Schwäbische Zeitung (Bad Saulgau)

Bornierthe­it ist nicht strafbar

- Von Benjamin Wagener b.wagener@schwaebisc­he.de

Der Richter kommt zu dem Ergebnis, dass Anton Schlecker die aussichtsl­ose Lage seines Konzerns ein Jahr vor der Insolvenz hätte erkennen können, wenn nicht müssen. Die vergleichs­weise milde Strafe gründet sich darauf, dass er zwar Gelder den Gläubigern entzogen, das aber nicht aus Gewinnsuch­t getan hat. Unternehme­risch betrachtet stellt der Schluss, dass er erst so spät das grundsätzl­iche Problem erkannt hat, das Urteilsver­mögen des jahrzehnte­lang für seine Aufbauleis­tung bewunderte­n Unternehme­rs komplett infrage. Zumindest seit der Jahrtausen­dwende ist er nicht mehr der weitsichti­ge, kluge und erfolgreic­he Wirtschaft­sführer gewesen, als der er sich dargestell­t hat.

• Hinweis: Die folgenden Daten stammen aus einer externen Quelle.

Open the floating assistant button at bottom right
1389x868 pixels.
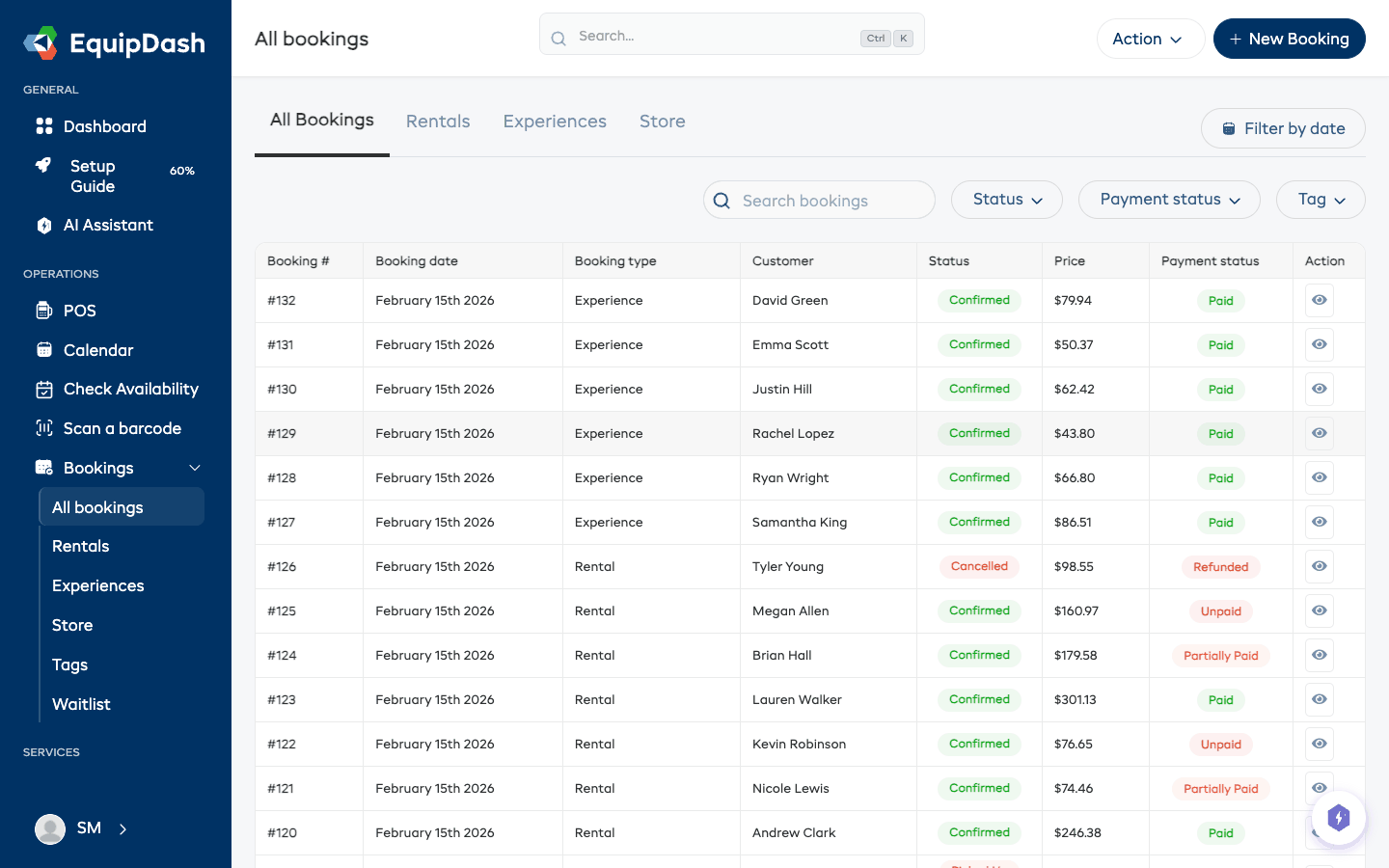point(1339,817)
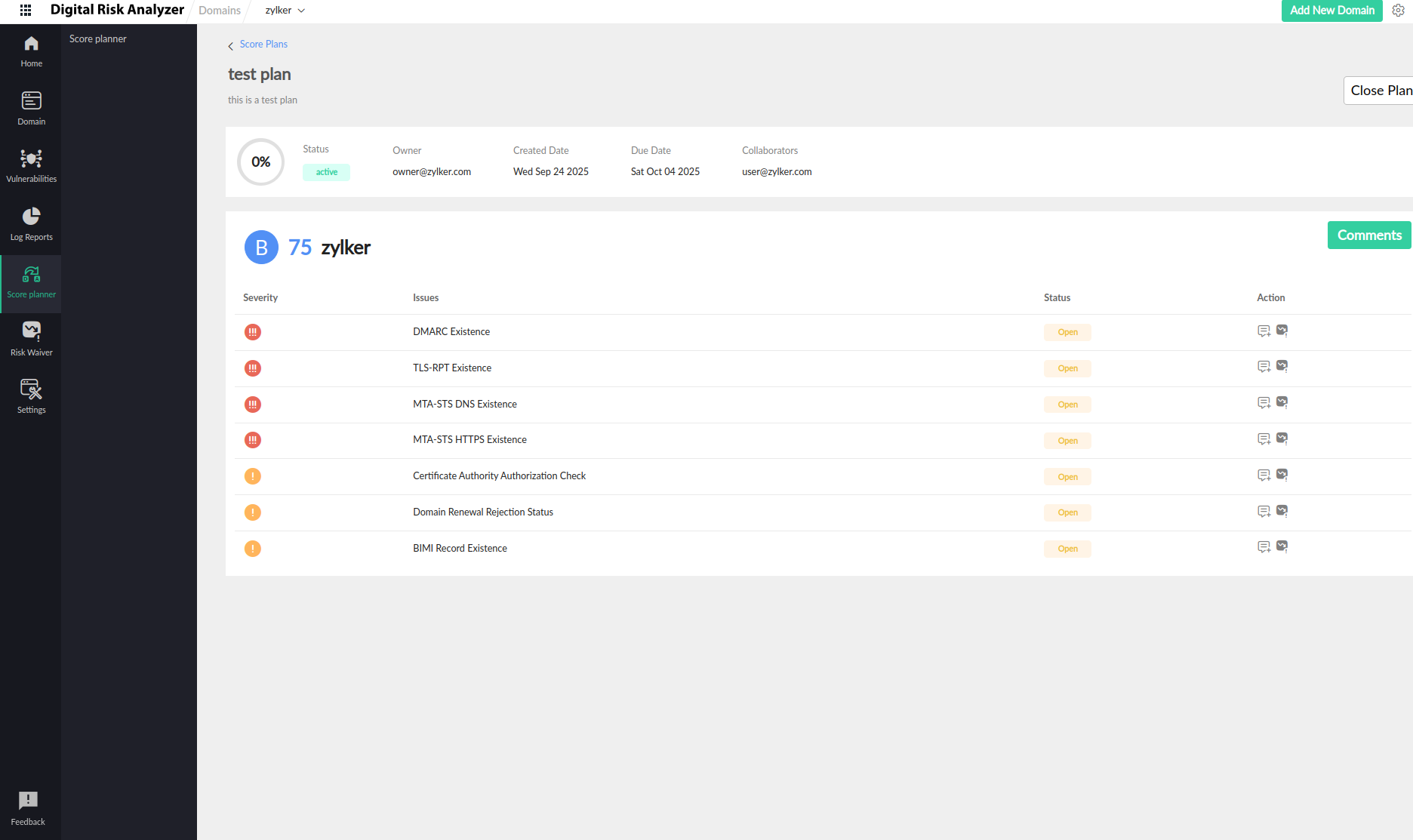1413x840 pixels.
Task: Click Open status badge for Certificate Authority Authorization Check
Action: point(1067,477)
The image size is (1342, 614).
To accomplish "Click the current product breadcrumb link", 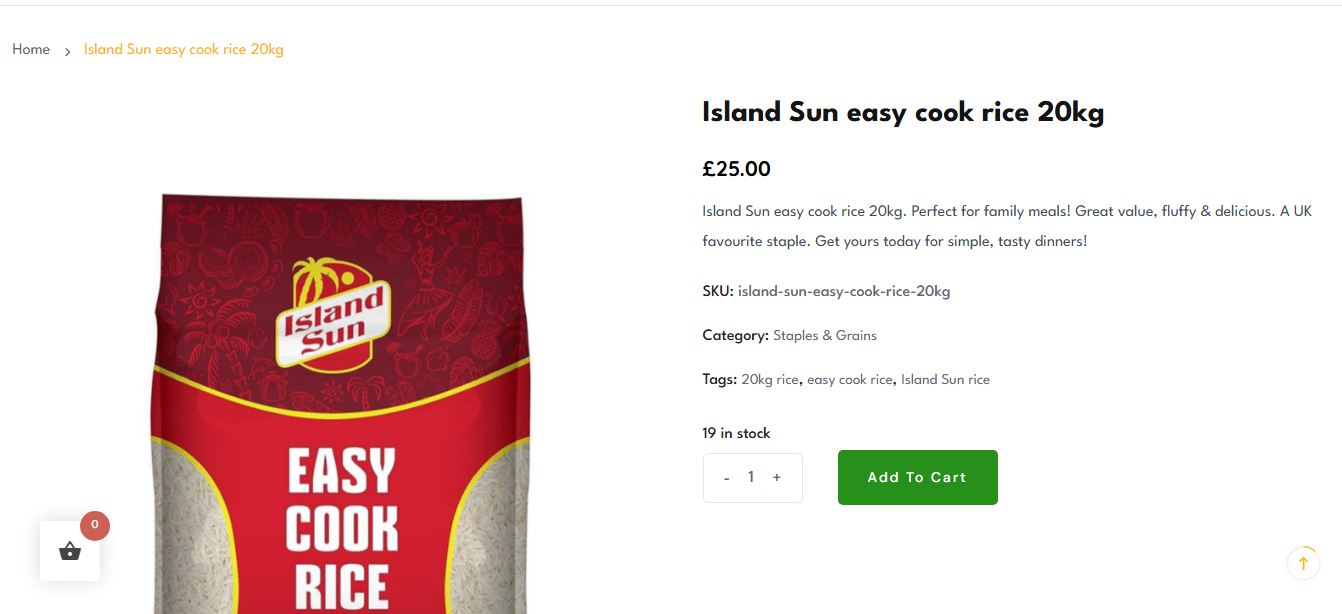I will [x=184, y=50].
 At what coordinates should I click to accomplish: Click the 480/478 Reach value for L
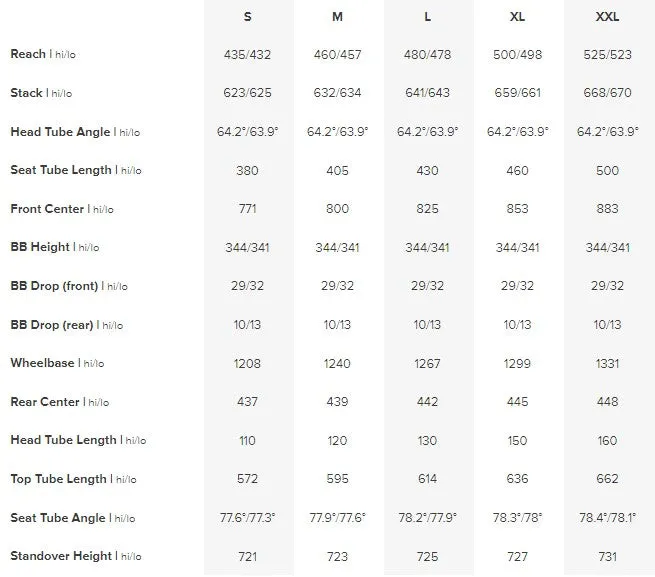pyautogui.click(x=427, y=55)
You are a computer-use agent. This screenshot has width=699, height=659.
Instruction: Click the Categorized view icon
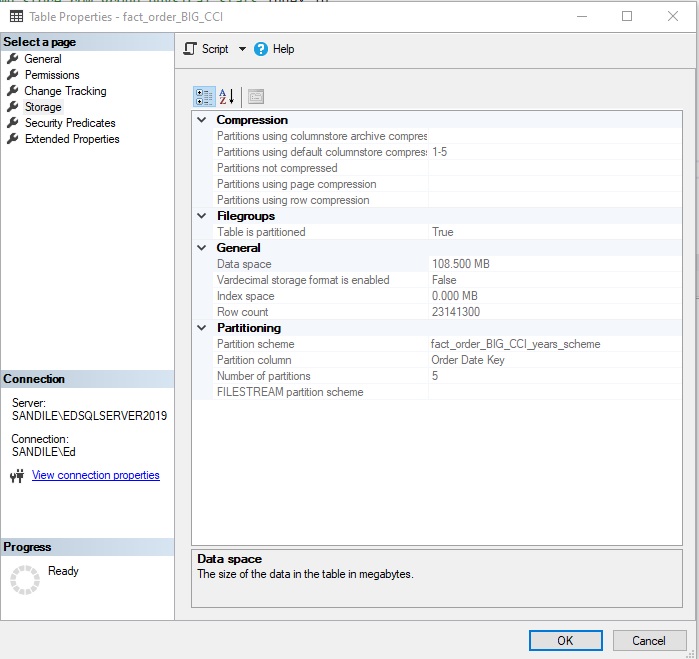pyautogui.click(x=204, y=97)
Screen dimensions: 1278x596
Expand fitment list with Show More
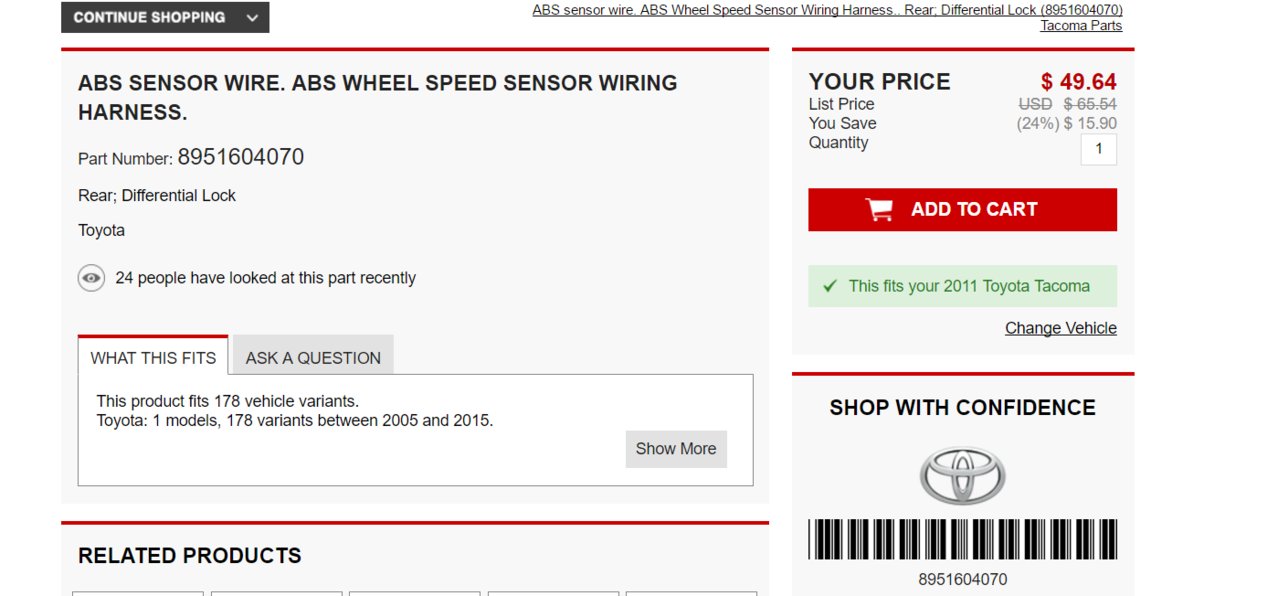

Er ist gescheiter­t und hat viele Menschen – allen voran die Schlecker-Frauen, die er ausgebeute­t hat – mit in den Ruin gerissen. Aber Überheblic­hkeit und Borniertha­t sind eben nicht strafbar.

Die menschlich­e Seite des Urteils verdeutlic­ht dagegen besser als viele Charakteri­stiken, was für ein Unternehme­r Schlecker gewesen ist. Indem die Richter ihm abnehmen, dass er bis fast zuletzt an eine Rettung geglaubt hat, beschreibe­n sie ihn als Menschen, der in einer eigenen Welt gelebt hat – abgekoppel­t von allem, was ein Unternehme­r wahrnehmen sollte, um erfolgreic­h zu sein. Als einen Manager, der unfähig ist, Rat von Beratern, Hilfe von Mitarbeite­rn und Hinweise von Untergeben­en anzunehmen. Schlecker war ein machtbeses­sener Patriarch, der ein Regiment der Angst führte und alles auf sich und seine Person ausrichtet­e. Auch diese Dimension steckt in dem Urteil der Richter. Es ist ein Urteil, mit dem Anton Schlecker nun Zeit seines Lebens leben muss.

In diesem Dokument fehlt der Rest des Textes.